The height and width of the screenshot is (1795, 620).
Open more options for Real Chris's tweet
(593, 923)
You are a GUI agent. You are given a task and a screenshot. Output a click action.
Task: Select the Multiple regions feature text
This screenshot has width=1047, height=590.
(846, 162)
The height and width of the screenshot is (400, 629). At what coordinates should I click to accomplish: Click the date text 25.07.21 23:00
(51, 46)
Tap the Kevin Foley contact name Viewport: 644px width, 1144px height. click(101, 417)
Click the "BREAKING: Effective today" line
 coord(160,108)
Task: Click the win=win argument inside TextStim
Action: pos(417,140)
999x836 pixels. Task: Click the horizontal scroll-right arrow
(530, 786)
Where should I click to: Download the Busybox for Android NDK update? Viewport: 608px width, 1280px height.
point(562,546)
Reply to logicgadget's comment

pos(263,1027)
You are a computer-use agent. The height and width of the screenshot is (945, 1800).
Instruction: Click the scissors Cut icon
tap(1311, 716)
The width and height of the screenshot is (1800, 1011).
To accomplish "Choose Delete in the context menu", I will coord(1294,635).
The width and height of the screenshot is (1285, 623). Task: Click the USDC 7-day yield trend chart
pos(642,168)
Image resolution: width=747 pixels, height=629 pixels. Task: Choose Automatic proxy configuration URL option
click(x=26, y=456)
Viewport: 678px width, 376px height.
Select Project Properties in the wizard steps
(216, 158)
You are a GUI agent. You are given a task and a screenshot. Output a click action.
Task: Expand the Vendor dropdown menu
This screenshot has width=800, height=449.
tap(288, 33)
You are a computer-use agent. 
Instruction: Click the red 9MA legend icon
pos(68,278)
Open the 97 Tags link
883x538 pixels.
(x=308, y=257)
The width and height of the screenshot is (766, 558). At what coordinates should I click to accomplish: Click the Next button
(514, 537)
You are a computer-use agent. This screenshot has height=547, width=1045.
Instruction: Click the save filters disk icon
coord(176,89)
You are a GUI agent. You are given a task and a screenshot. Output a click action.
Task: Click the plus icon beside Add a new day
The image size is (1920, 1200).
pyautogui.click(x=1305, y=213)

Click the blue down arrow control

▸ Your objective: Within the material above, tally each line that contains "computer" and respond with the tally only.

▸ Task result: 3